Everything you need to know about the foolishness of putting the feds in charge was demonstrated a few days ago by U.S. Rep. Tom Coburn of Oklahoma. He went ballistic over NBC’s airing of a movie that, he said, brought television “to an all-time low,” with “violence … vile language and full-frontal nudity.”
The movie was “Schindler’s List.”
Yes, Coburn apologized for his silliness faster than you can say “what a moron,” but that’s not the point. He co-sponsored this week’s hearing, and the halls of government are full of people no better tethered to reality than he is. Do we really want them crafting a ratings system for us?
I don’t think so.
Besides, I think obsessing on a method for rating television misses the point. Maybe what we really need is a way of rating parents.

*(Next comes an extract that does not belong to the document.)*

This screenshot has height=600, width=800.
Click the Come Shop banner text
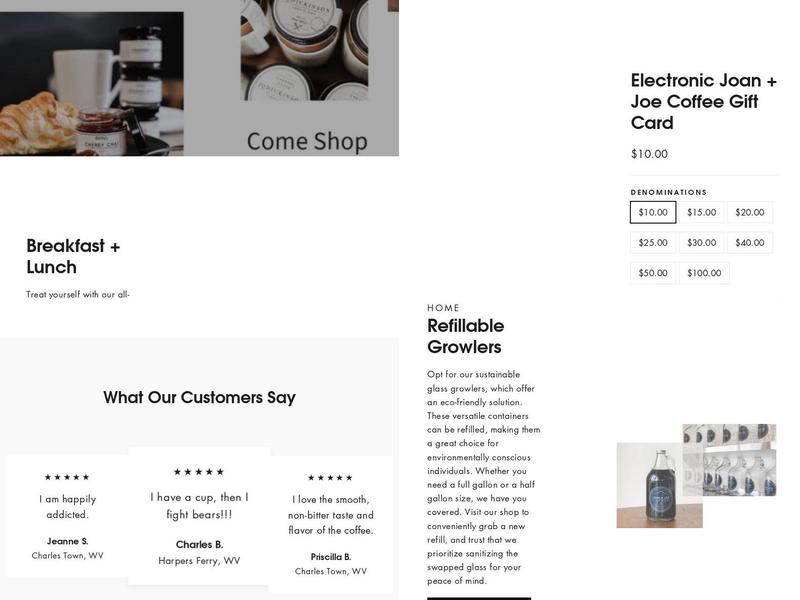click(307, 141)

It’s an angry thought that comes to me sometimes in the darkness of the multiplex. I happen to think the MPAA ratings of theatrical films - scorned and criticized though they are - do a credible job of alerting parents to movies that are inappropriate for children. But children are always in those movies anyway.

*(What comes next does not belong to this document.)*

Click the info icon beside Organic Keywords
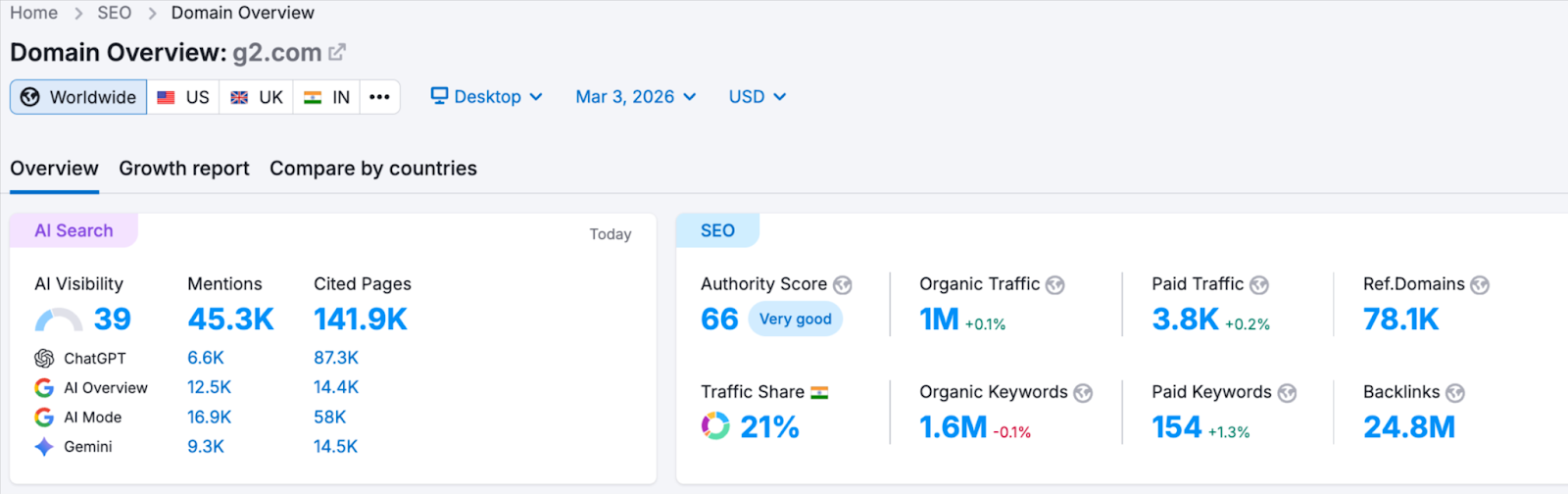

The language is raw, the sex explicit, the carnage ferocious, and the kids are always there, sitting forward on their seats, eyes wide, hands clasped, mouths forming oval shapes. Sitting right next to mom and dad. Makes you want to slap the parents. Makes you wonder what - or if - they’re thinking. If this is the kind of thing they bring their kids out to see, who can believe they behave more responsibly in front of the television at home?
Even at its best, a rating system is only a guide - not a substitute - for parents who give a damn. And evidently, those are in scarce supply.
What we have in their stead are parents who rationalize their obligations away. Who console themselves by saying, “Ah, the kids will pick it up anyway.”
Which is, emphatically, beside the point. It’s not that kids won’t see bad stuff elsewhere, not that they’ll hear words they’ve never heard before. Children will always test borders - and cross them. But there must be borders nonetheless. In the very act of setting boundaries, you instruct a child. You help her to grow. Because recognizing limits is part of what makes one civilized. And social. And, fundamentally, decent.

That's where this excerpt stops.